P. Alguna vez dijo que aquella otra novela suya, La otra Sara o la huida de Egipto, era una suerte de respuesta o alternativa con la que buscaba mostrar un error en los tiempos en los que se movía Rayuela. ¿Cuál fue ese otro intento?

R. En realidad era algo más sencillo. Yo pensaba: Rayuela es un vaivén personal, subjetivo. En vez, Sara, que también se mueve entre dos mundos, va a encarnar una situación histórica, real, de tanta gente que soñó con una vida nueva en Israel, sin dejar de ser lo que son en su país. Pensá en todos los argentinos que en cierta época se embarcaron hacia eso que Cortázar, con una metáfora que para él era más bien metafísica, llamaba “el kibutz del deseo”.

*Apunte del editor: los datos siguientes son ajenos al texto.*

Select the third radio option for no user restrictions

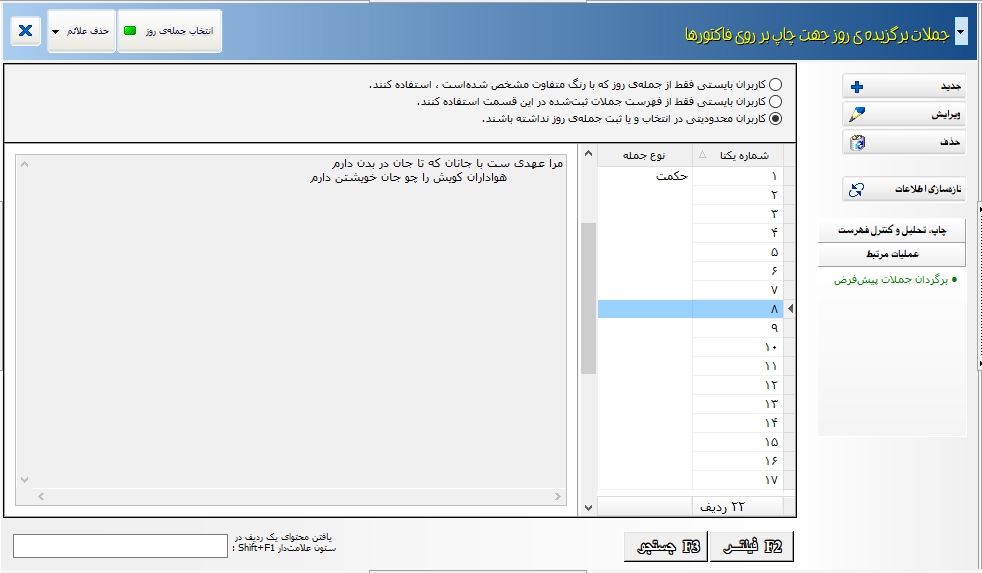tap(776, 119)
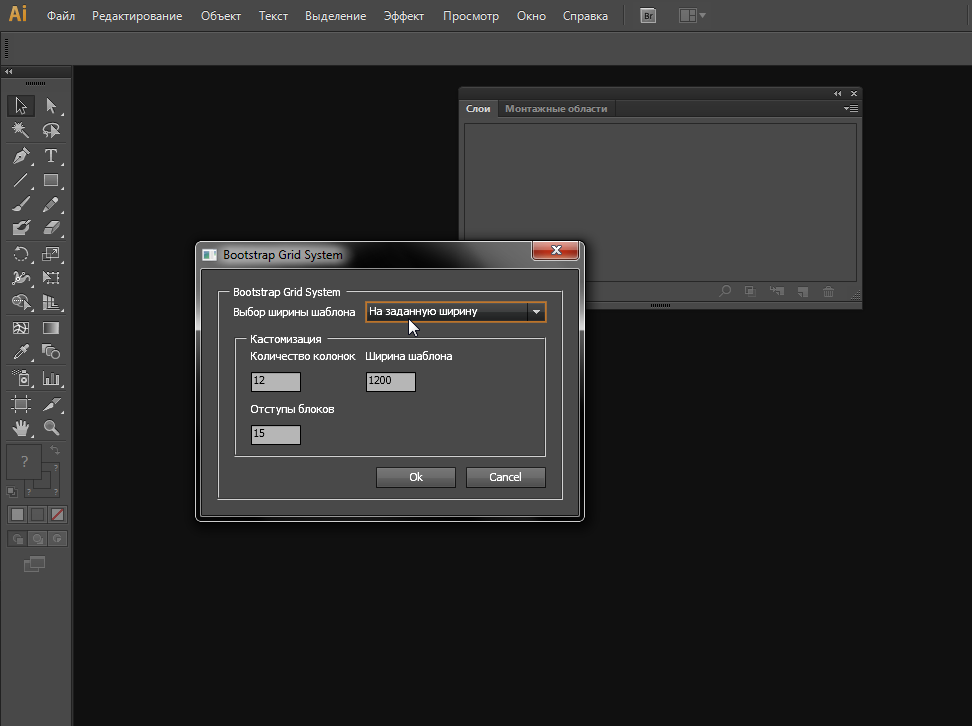The image size is (972, 726).
Task: Create a new layer in the Layers panel
Action: tap(802, 291)
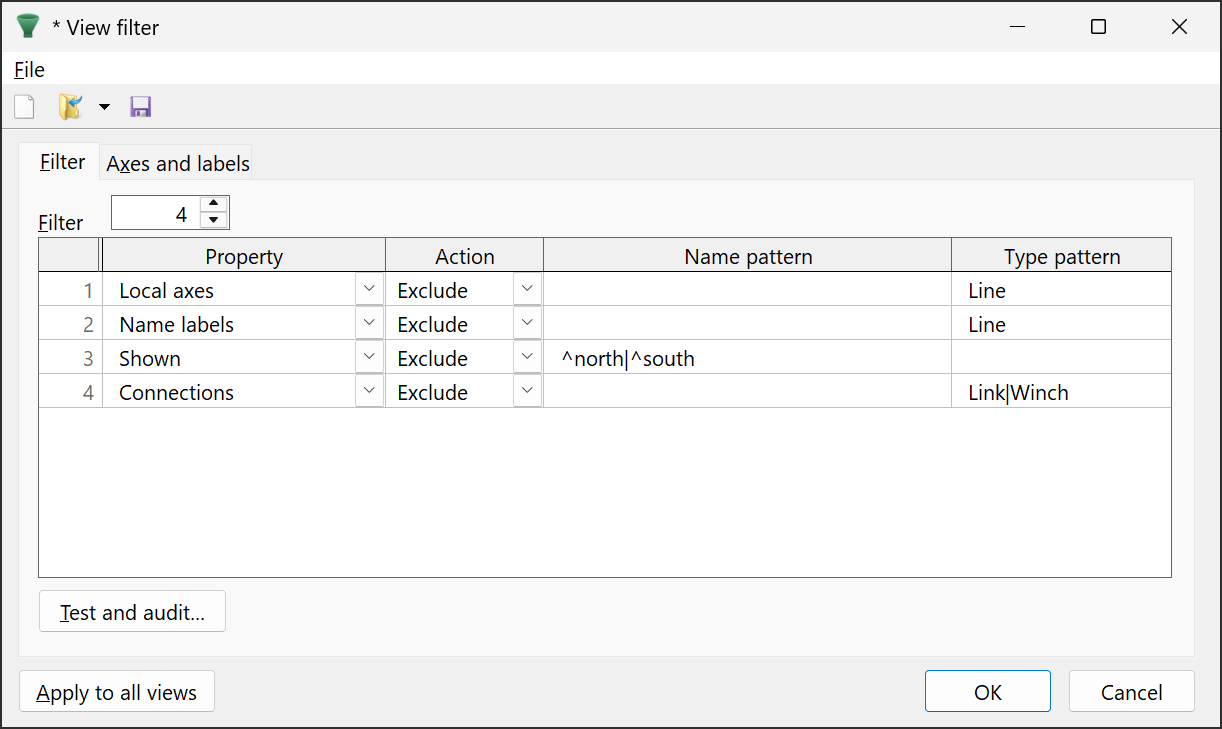
Task: Switch to the Axes and labels tab
Action: tap(178, 163)
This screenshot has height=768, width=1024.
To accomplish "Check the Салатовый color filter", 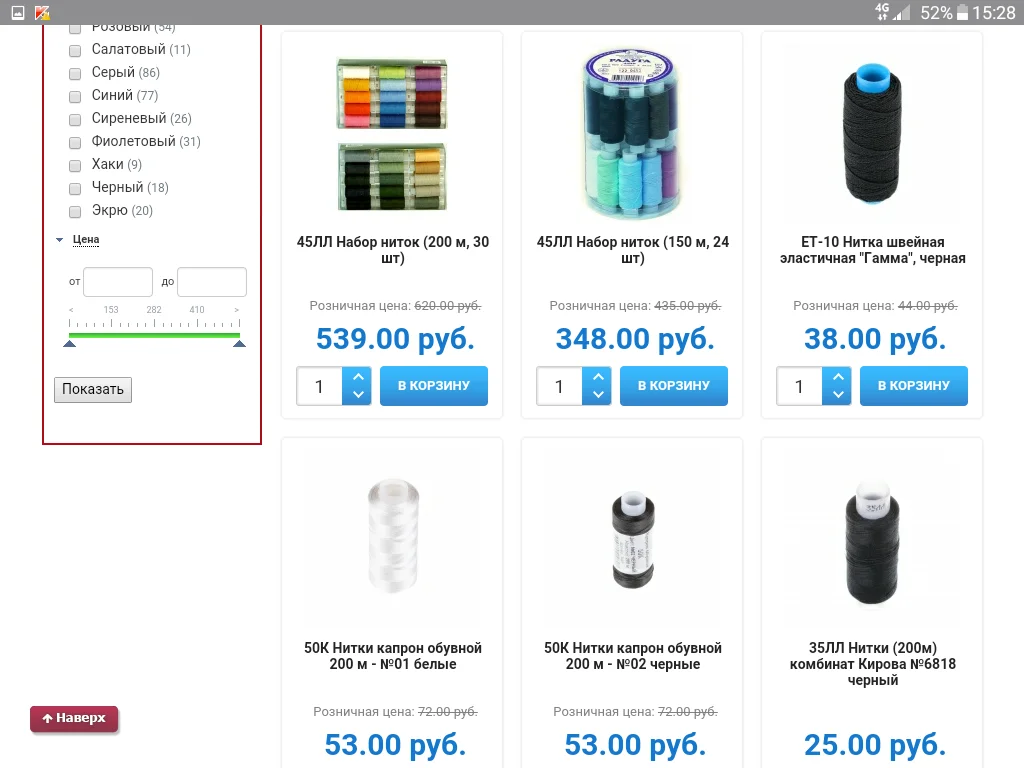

P. En algún momento habló del kirch­nerismo y su apropiación del lenguaje cortazariano, un resabio de sus lecturas que podría entenderse como una manera de perdurar a través del tiempo.

R. Lo decía medio en chiste, pero algo tiene de verdad. Acordate lo que decía Cortázar sobre el discurso revolucionario: que tenía que ser como el idioma espontáneo del humor, del juego, del amor, cotidiano, vernáculo, inventivo, transgresor y no como la retórica rimbombante de la política oficialista. Perón todavía era himno y bandera. Los militares de la última dictadura hablaban de “vosotros” y decían grandilocuencias. Hoy muchos comerciantes siguen diciendo “aguarde” y “pase por empaque” y “abone por caja”. Es el idioma porteño fascista y prepotente. En cambio los kirchneristas son cancheros. Ellos le hablan de “vos” en las reuniones a los empresarios, incorporan el lunfardo de tango y el lenguaje de Twitter, y cuando se engrandecen inventan palabras como “malvinización”. Es una caricatura de lo que imaginaba Cortázar. El kirchnerismo ha copado un sector de la psiquis argentina que es el discurso público, y lo están usando también, a veces popularizando conceptos pedantes como “Colón genocida” para reescribir la historia.

P. Hace más de cincuenta años que se fue de Argentina que tranquilamente pudo haber sido un lugar de paso. Sin embargo pareciera que a los argentinos nos cuesta volver o quedarnos definitivamente fuera.

R. Cortázar mismo sirve de ejemplo. Es la versión moderna del desterrado espiritualmente en América que sufre del “mal metafísico”, o “mal de Europa”, como lo llamaba Manuel Gálvez, pero que ya no puede arrancar raíces del todo y emigrar, sólo expatriarse (es decir, irse de la patria dejándose atrás). De todos modos, antes en la Argentina todos viajaban para encontrar su mitad perdida e incorporarla, reconocerla, ampliarse por dentro con ella. Viajaban para estar también afuera en ese otro lado. Se jugaban, un juego de vida. Ahora, pobrecitos, sólo viajan de compras a Miami.